*** Block opens ***

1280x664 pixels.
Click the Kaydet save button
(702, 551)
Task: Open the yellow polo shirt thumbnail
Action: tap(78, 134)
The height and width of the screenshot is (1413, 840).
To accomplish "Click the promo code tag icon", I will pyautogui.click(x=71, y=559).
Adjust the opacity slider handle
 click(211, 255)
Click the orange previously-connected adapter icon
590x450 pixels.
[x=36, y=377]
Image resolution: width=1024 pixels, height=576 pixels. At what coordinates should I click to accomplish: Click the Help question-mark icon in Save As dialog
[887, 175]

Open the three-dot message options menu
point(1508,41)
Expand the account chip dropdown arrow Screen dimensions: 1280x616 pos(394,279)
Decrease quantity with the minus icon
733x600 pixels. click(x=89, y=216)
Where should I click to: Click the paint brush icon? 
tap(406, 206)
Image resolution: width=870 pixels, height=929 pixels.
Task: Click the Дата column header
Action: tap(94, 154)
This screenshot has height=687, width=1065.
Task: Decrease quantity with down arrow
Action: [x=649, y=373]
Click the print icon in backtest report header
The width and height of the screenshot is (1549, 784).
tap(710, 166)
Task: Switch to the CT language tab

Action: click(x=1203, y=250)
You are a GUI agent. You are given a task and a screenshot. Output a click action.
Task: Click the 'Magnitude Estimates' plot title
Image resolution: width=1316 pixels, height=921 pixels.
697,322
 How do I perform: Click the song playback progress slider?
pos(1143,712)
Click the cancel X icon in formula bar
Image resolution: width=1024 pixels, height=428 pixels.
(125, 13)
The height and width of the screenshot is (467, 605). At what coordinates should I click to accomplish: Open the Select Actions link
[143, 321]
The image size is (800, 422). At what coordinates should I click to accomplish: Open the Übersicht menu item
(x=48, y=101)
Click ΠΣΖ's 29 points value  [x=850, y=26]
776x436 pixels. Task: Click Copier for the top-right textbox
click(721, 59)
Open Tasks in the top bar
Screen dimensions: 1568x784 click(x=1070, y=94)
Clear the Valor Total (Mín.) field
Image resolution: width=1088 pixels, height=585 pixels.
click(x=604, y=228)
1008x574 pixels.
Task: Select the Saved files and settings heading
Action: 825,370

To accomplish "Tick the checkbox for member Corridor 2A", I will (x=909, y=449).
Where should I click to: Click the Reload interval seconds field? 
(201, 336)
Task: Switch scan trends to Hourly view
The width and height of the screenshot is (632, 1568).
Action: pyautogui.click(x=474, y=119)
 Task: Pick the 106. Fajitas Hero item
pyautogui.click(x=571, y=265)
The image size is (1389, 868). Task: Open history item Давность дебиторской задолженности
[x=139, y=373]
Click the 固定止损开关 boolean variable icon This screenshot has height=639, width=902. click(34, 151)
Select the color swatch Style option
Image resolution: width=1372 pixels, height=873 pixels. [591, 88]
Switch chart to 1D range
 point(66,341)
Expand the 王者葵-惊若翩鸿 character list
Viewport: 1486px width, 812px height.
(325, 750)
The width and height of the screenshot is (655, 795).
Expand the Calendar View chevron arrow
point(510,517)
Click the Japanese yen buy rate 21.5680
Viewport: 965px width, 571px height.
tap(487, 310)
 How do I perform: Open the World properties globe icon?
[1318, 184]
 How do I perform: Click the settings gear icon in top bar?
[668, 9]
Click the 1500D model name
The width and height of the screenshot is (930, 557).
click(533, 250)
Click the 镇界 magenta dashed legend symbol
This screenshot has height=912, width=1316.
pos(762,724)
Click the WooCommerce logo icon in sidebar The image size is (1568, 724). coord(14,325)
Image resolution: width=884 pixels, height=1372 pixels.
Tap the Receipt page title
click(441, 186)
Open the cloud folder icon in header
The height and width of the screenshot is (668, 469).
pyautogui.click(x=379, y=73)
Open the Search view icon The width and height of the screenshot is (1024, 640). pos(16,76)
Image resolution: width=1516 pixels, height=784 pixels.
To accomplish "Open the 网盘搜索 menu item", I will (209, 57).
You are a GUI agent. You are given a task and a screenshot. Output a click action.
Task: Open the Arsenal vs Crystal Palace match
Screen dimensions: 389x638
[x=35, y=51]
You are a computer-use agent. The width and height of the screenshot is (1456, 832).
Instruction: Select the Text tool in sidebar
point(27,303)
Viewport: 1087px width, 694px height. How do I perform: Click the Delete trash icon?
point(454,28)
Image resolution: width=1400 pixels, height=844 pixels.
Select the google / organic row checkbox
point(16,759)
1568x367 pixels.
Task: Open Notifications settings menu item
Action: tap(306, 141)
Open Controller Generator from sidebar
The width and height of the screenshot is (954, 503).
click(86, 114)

*** Block closes ***

- **TASK BRIEF**:
All lines in the listing above between the line with "Switch chart to 1D range" and the line with "Click the 镇界 magenta dashed legend symbol", inclusive, should be set down exactly, and no line outside that range.

- **TASK SOLUTION**:
Switch chart to 1D range
 point(66,341)
Expand the 王者葵-惊若翩鸿 character list
Viewport: 1486px width, 812px height.
(325, 750)
The width and height of the screenshot is (655, 795).
Expand the Calendar View chevron arrow
point(510,517)
Click the Japanese yen buy rate 21.5680
Viewport: 965px width, 571px height.
tap(487, 310)
 How do I perform: Open the World properties globe icon?
[1318, 184]
 How do I perform: Click the settings gear icon in top bar?
[668, 9]
Click the 1500D model name
The width and height of the screenshot is (930, 557).
click(533, 250)
Click the 镇界 magenta dashed legend symbol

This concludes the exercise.